Un récit faux est en train de s’écrire, un récit qui sera
retransmis aux générations futures, un récit selon lequel le régime
franquiste apparaitra comme un systéme politique semblable à l’actuel,
avec des élections régulières pour toutes les institutions, mairies,
communautés, parlement, sénat.
Avec des journaux qui publient
ce qui peut sembler bon à leurs journalistes ou propriétaires. Avec des
télévision libres d’inviter à détruire l’ordre constitutionnel comme le
fait la TV régionale Catalane TV3. Avec des associations légales dans
tout les domaines, étudiants, de quartier, syndicales, féministes En
résumé tous ces avantages que la démocratie formelle permet en Europe
ou en Amérique, depuis que la dictature fut mise en déroute.
Considérer qu’aujourd’hui le franquisme est de retour, comme on
l’entend parce que le gouvernement a mis en application l’article 155 de
la constitution pour destituer le gouvernement de la generalitat et
convoquer de nouvelles élections, est de la pure propagande, la plus
fallacieuse.

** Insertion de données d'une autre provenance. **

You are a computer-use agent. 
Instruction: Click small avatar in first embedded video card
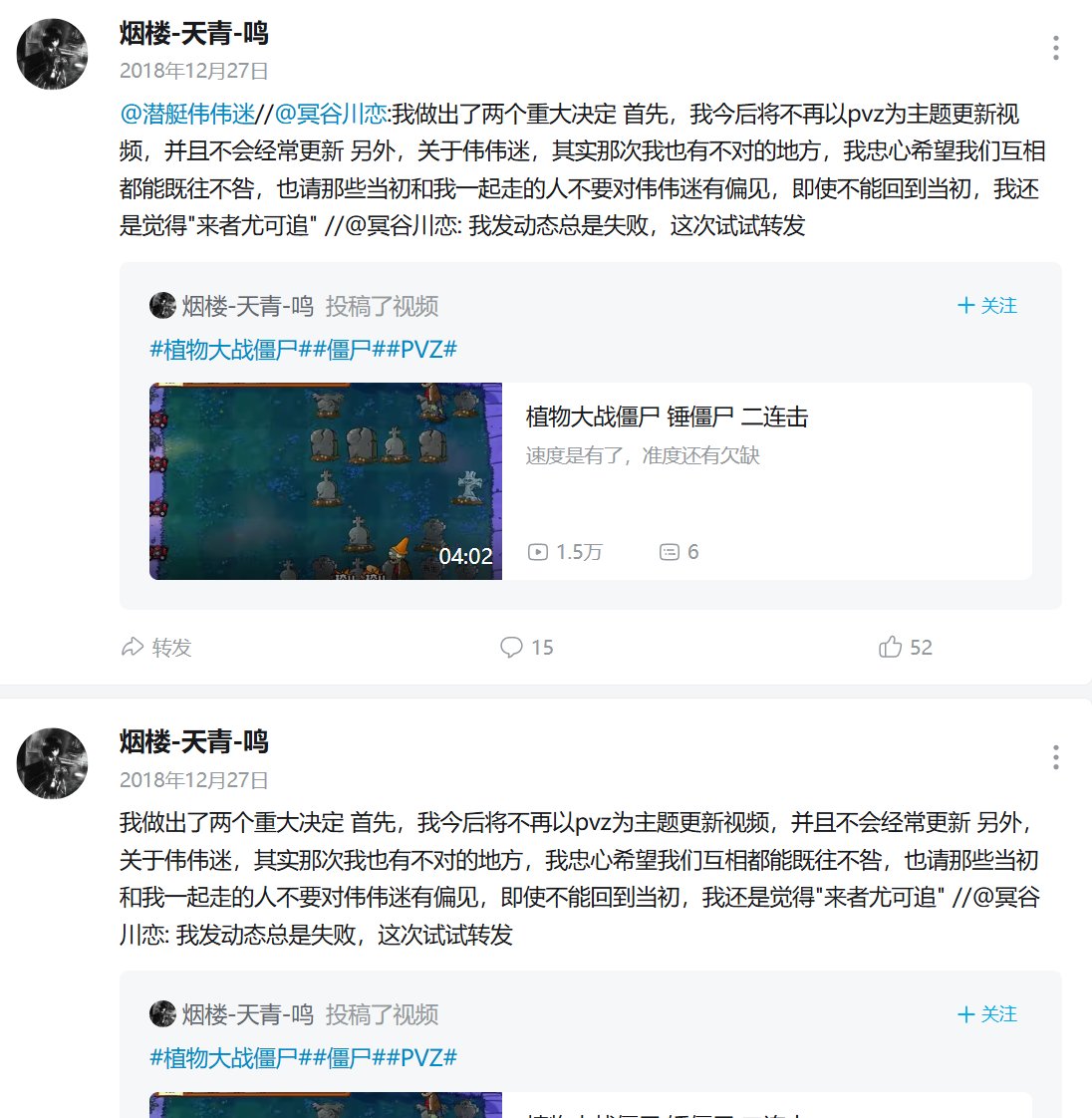(x=162, y=305)
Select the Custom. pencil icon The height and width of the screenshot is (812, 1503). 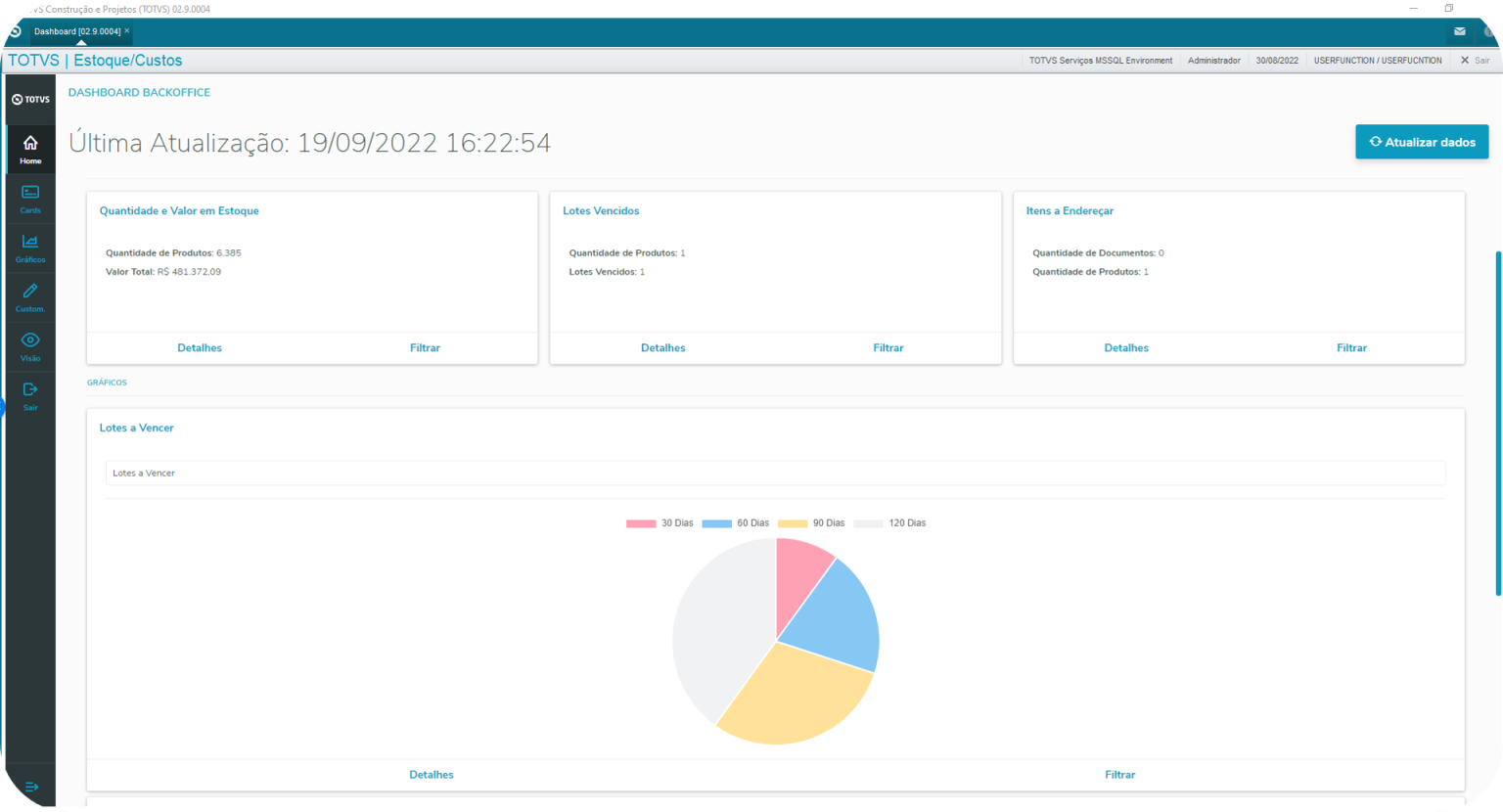point(29,295)
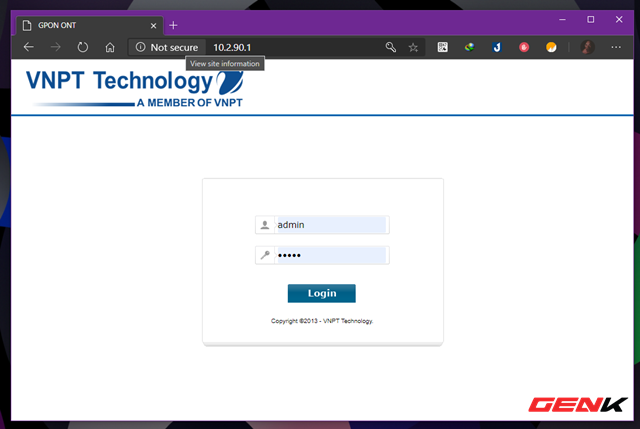This screenshot has height=429, width=640.
Task: Open the browser settings ellipsis menu
Action: pos(616,47)
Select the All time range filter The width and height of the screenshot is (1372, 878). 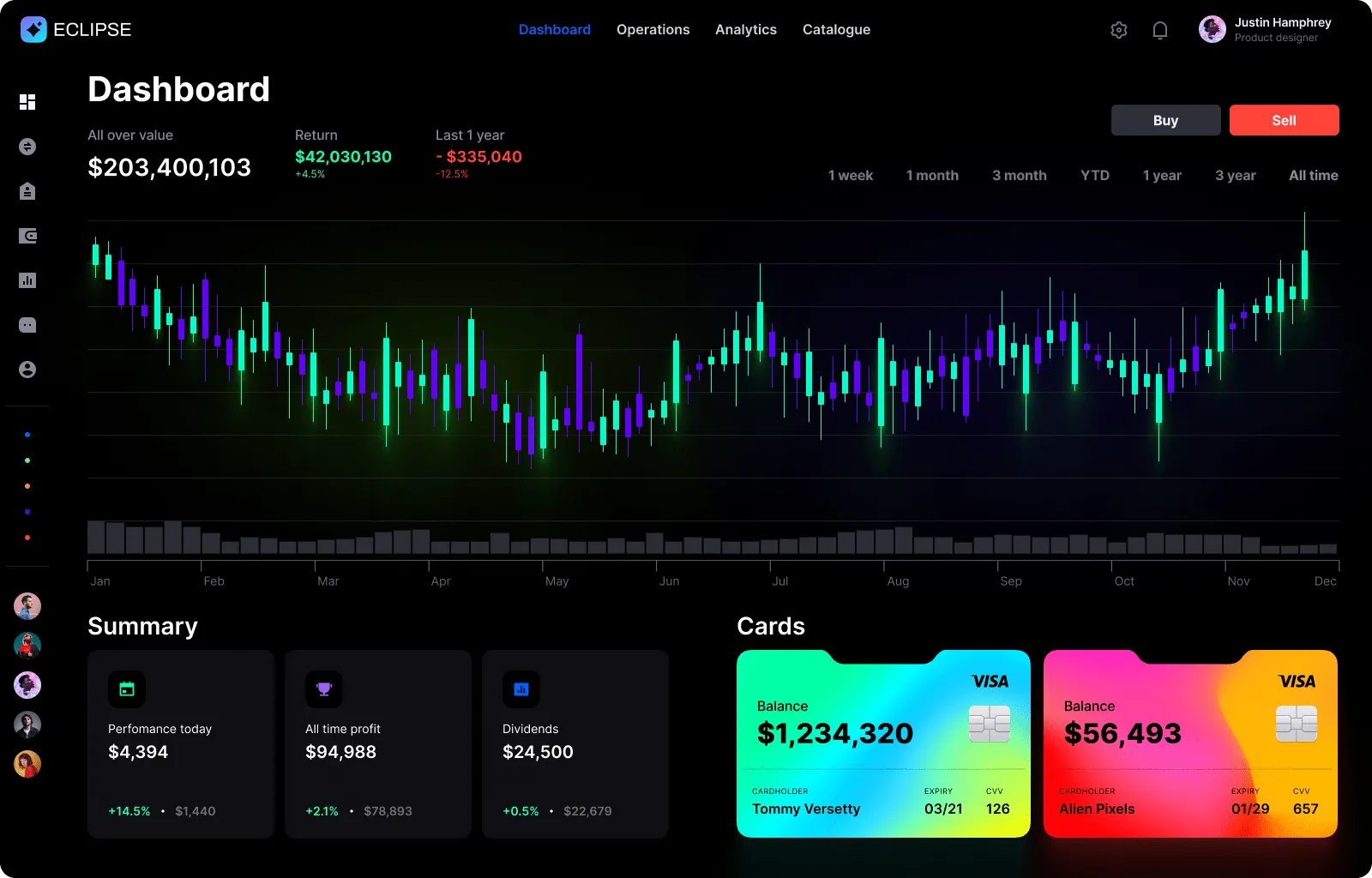click(1313, 175)
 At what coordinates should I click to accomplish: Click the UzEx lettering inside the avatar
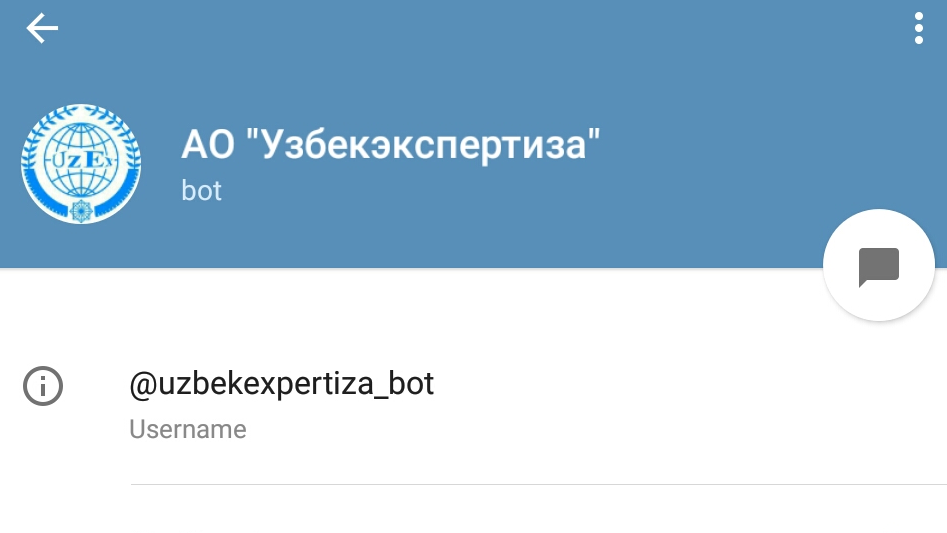[82, 161]
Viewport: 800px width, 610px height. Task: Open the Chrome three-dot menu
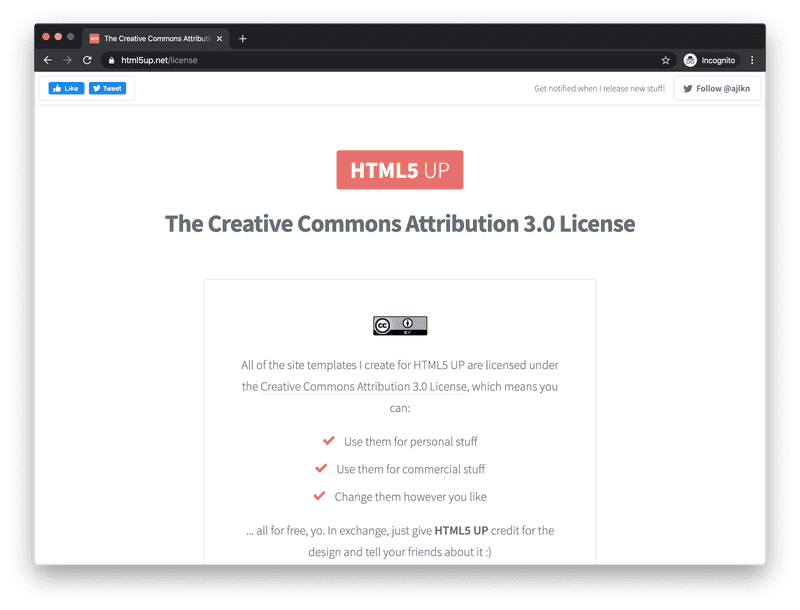click(x=752, y=60)
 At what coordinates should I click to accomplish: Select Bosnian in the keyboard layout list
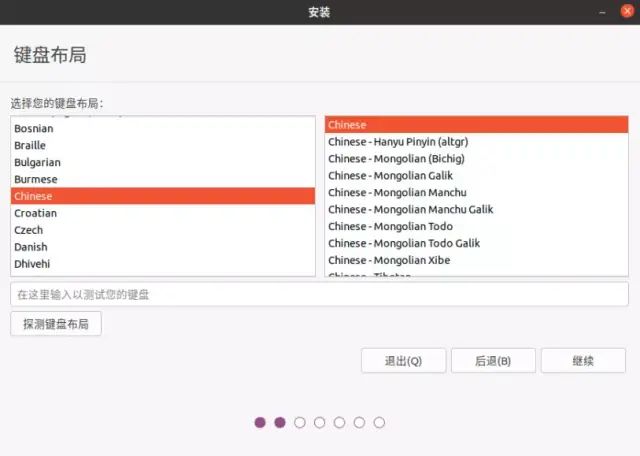pyautogui.click(x=34, y=129)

Quand la conduite de Puigdemont et de ses conseillers est
l’invitation à l’affrontement contre l’ordre juridique en vigueur.
Par intérêts politiques, tous les gouvernements Espagnols ont
laissé les gouvernements régionaux Catalans endoctriner librement leur
population, pour promouvoir leur projet d’indépendance depuis l’arrivée
au pouvoir de Jordi Pujol en 1980.
(…)
Mais le
plus impardonnable pour toujours, est la perverse utilisation par des
catégories politiques installées, de termes comme, « franquisme »,
« fascisme », « procès politiques », « prisonniers politiques » et tant
d’autres termes fallacieusement utilisés par les martyrs de
l’indépendantisme Catalan, des termes déplacés avec lesquels, comme du
temps d’Adolf Eichman, on est en train de banaliser le mal.